**SHORT TASK:**
Transcribe the lines of the records from the line containing "Open the #KarabakhisAzerbaijan hashtag link" through the line containing "Where should I", inclusive, and nothing else.

**INPUT MATERIAL:**
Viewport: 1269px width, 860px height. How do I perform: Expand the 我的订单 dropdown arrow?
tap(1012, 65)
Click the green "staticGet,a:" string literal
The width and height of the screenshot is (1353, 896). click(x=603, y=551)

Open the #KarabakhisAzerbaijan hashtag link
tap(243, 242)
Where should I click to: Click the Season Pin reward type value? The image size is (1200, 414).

---

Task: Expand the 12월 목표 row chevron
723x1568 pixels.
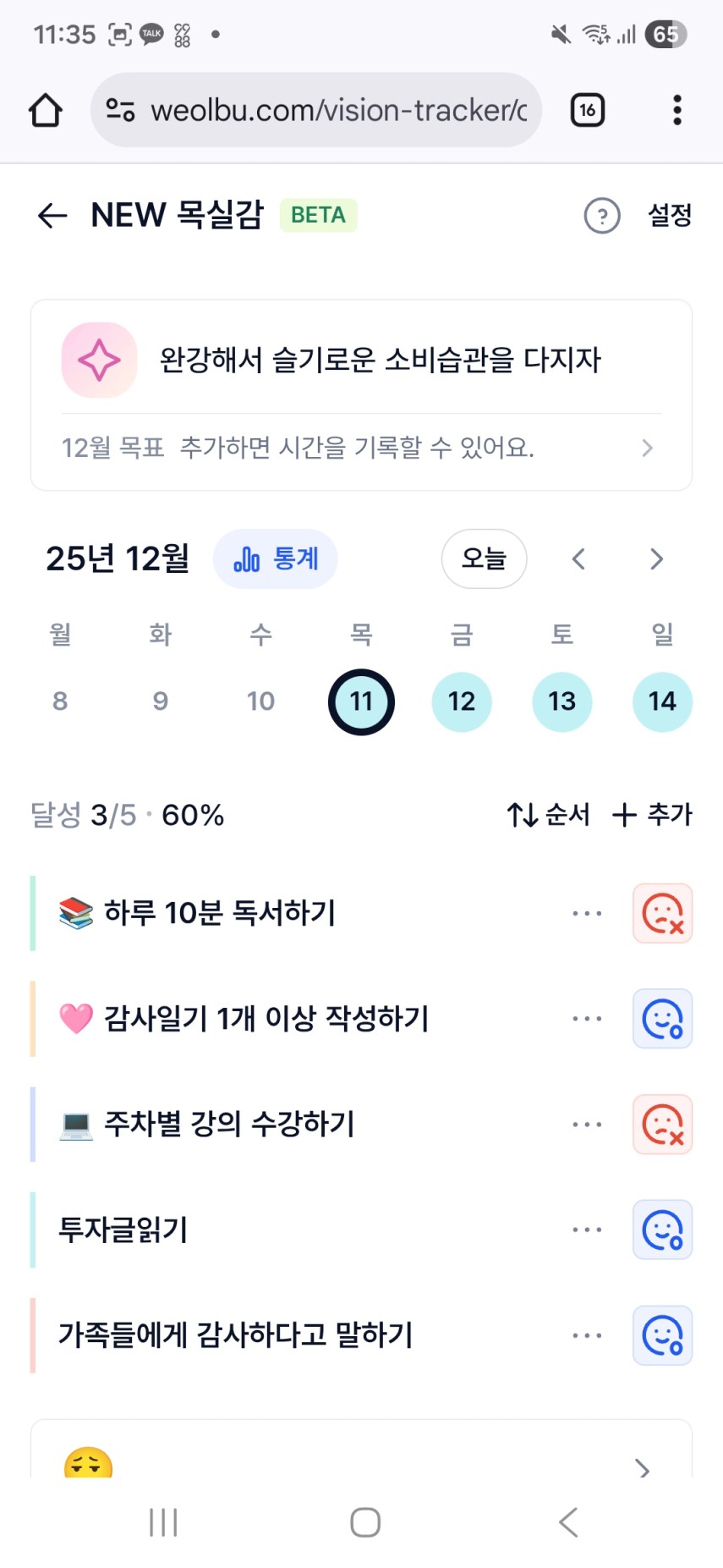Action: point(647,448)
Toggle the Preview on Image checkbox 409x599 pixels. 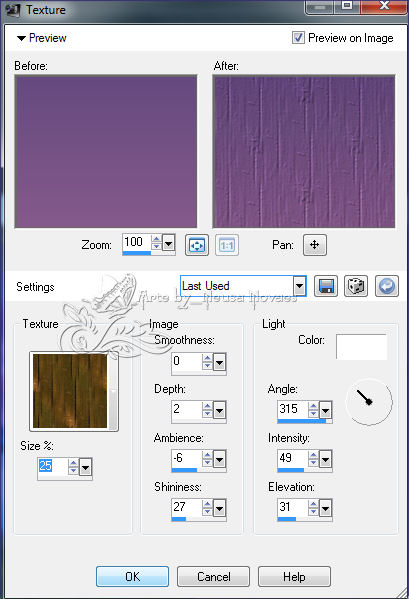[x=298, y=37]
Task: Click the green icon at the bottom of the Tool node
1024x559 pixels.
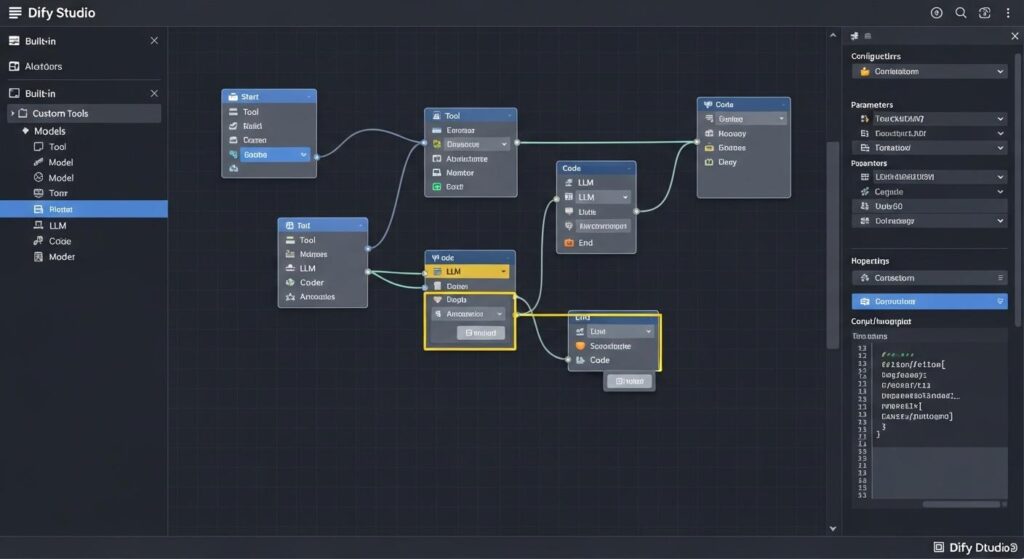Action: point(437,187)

==

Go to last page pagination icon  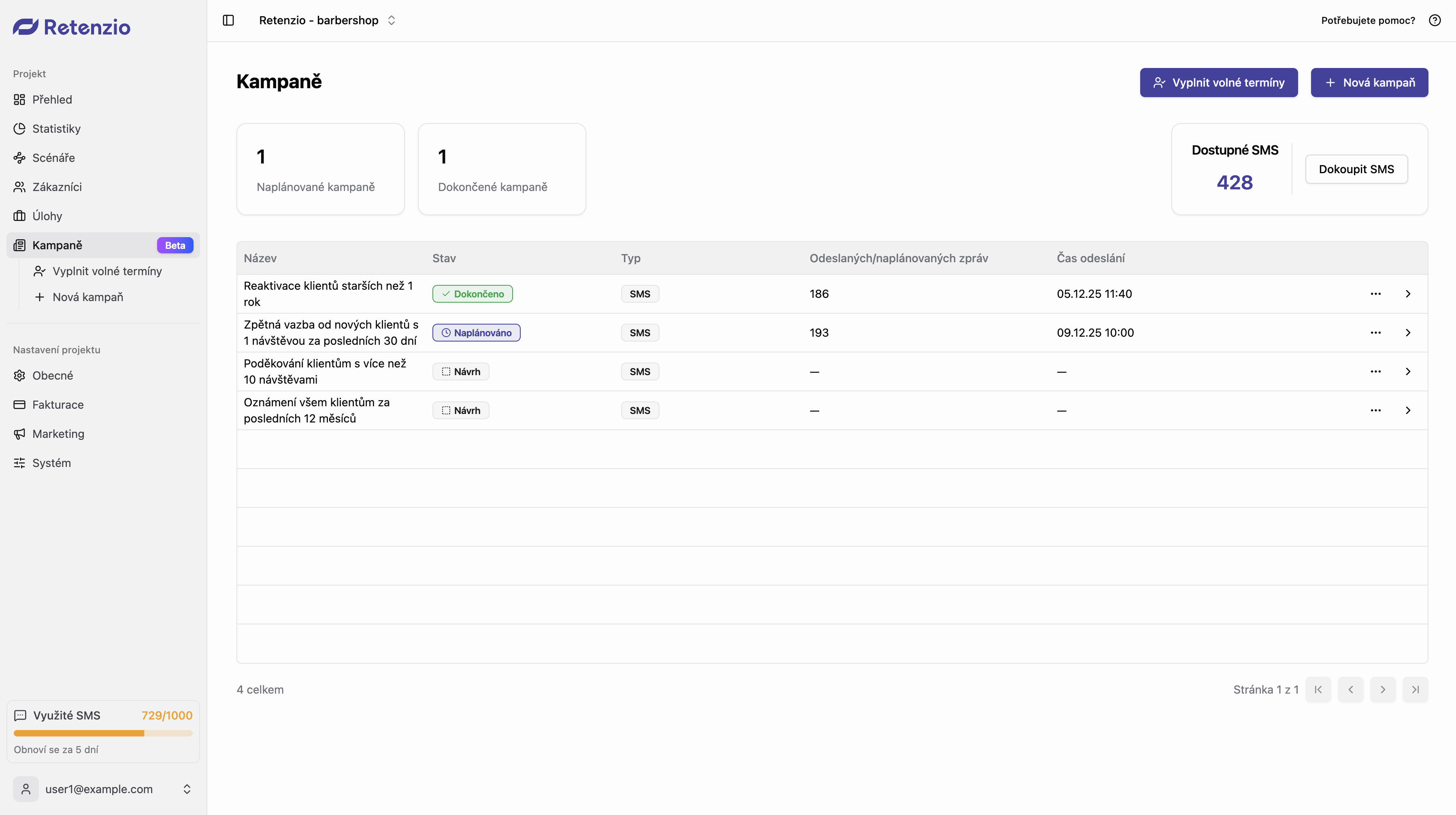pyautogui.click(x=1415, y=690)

**EXPECTED ANSWER:**
Open the #KarabakhisAzerbaijan hashtag link
tap(243, 242)
Where should I click to: Click the Season Pin reward type value? The image size is (1200, 414).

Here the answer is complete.